About two dozen artists throughout Pensacola are making canvases of exterior building walls, busy intersections and fences. Whether they paint murals and make sculptures, whether the art is permanent like a statue or temporary like graffiti on Graffiti Bridge, art is front and center.
“It’s awesome. The artsy feel. It’s really nice,” says Len Gibbs, who works downtown and enjoys exploring the public art scene.
One of the largest and most popular displays of public art is CUBED. There are 3 cubes with 4 sides painted by 16 artists. CUBED made its debut at Foo Foo Fest, but has now found a permanent spot behind the T.T. Wentworth Museum. CUBED is part of the plethora of public art that’s exciting people like Grace Mallett, who is a recent college graduate now working in Pensacola.
”If you’re gonna grow more toward the young people, art has to be a really big part of it,” says Mallett.
Not anyone can just go start slapping paint on wall or fence. There are permissions to be granted by agencies and property owners. Levin says you need to obtain approval by a property owner if you are an artist proposing a mural or other project on their property. Then, depending on where the mural will be located, certain regulatory agencies have to sign off. For instance, in historic downtown Pensacola, the Architectural Review Board has to give the okay. Typically, says Levin, the agency and possibly the property owner, will want to see a proposal of the project and of past work the artist has done. And, it’s often more involved than a beginning artist might think.”

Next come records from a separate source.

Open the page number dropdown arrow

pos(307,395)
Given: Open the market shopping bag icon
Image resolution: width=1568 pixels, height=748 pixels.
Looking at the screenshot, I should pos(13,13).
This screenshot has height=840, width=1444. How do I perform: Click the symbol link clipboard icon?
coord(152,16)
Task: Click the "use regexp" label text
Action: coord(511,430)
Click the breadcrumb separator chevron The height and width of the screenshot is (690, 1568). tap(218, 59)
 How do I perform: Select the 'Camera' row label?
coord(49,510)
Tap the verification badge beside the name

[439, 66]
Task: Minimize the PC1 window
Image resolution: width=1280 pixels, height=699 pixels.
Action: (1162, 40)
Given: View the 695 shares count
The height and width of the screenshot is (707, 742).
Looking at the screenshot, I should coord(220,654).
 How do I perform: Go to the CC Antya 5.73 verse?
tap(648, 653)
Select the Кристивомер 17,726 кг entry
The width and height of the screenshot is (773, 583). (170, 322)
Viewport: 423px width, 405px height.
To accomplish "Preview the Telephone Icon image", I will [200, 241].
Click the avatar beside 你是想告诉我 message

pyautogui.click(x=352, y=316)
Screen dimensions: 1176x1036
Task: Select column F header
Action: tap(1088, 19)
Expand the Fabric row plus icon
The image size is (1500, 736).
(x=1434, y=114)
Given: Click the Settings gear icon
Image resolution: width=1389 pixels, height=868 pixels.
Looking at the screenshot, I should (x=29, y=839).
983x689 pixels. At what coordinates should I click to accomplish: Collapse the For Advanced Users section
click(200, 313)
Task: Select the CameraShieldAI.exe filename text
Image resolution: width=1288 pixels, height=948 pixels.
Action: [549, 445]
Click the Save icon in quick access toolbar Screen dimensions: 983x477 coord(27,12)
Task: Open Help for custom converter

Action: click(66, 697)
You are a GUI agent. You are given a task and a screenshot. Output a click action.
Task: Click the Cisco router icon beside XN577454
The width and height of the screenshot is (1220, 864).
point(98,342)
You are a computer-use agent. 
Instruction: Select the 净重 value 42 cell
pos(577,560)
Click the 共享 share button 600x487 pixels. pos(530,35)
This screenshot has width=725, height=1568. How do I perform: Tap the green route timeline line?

“It can be overwhelming if you’ve never done it before. You have to consider the size of the project, length of time it will take, the types of material you use on an outdoor canvas, etc.,” says Levin.
But all of the work is worth it to Levin and the other artists who are in on the public art movement.
“I think the way the city has been in its revitalization kind of brought about that energy where artists want to be a part of it.”
And, being a part of art is what the artists want you to be able to experience on what might otherwise be, just an ordinary day.
“We inspire each other and encourage each other to get out there and think outside the box.”